## Dataset items:
---+---
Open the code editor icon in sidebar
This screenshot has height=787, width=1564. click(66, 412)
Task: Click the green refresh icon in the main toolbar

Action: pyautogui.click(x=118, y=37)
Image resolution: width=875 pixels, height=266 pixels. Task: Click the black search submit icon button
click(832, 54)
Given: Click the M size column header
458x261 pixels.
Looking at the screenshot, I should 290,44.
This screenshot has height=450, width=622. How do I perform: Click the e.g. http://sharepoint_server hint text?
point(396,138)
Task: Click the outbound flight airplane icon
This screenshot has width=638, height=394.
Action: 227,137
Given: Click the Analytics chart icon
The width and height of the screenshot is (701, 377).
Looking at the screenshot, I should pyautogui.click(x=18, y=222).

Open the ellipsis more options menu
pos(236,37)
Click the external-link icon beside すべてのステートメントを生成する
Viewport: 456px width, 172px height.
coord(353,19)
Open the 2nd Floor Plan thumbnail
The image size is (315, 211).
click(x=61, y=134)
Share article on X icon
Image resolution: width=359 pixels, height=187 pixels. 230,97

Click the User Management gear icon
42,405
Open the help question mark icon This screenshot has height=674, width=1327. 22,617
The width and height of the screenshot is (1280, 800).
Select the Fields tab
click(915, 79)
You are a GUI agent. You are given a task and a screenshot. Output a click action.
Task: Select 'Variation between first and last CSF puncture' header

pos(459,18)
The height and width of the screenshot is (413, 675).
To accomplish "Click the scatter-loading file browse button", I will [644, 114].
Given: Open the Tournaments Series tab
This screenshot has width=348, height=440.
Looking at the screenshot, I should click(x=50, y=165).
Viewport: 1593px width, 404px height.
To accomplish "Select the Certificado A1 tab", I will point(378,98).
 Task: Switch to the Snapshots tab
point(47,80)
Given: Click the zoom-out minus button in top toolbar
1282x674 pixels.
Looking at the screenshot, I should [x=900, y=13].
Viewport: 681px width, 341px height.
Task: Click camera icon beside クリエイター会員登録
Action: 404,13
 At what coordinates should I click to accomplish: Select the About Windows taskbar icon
---+---
## PROBLEM TO WORK ON:
Reproduce the items from the line containing "Click the User Management gear icon" through the end of the items, switching "tab" to "panel" and leaving everything else unchanged.

## EXERCISE RESULT:
Click the User Management gear icon
42,405
Open the help question mark icon This screenshot has height=674, width=1327. 22,617
The width and height of the screenshot is (1280, 800).
Select the Fields panel
click(915, 79)
You are a GUI agent. You are given a task and a screenshot. Output a click action.
Task: Select 'Variation between first and last CSF puncture' header

pos(459,18)
The height and width of the screenshot is (413, 675).
To accomplish "Click the scatter-loading file browse button", I will [644, 114].
Given: Open the Tournaments Series panel
This screenshot has width=348, height=440.
Looking at the screenshot, I should click(x=50, y=165).
Viewport: 1593px width, 404px height.
To accomplish "Select the Certificado A1 panel", I will point(378,98).
 Task: Switch to the Snapshots panel
point(47,80)
Given: Click the zoom-out minus button in top toolbar
1282x674 pixels.
Looking at the screenshot, I should [x=900, y=13].
Viewport: 681px width, 341px height.
Task: Click camera icon beside クリエイター会員登録
Action: 404,13
 At what coordinates should I click to accomplish: Select the About Windows taskbar icon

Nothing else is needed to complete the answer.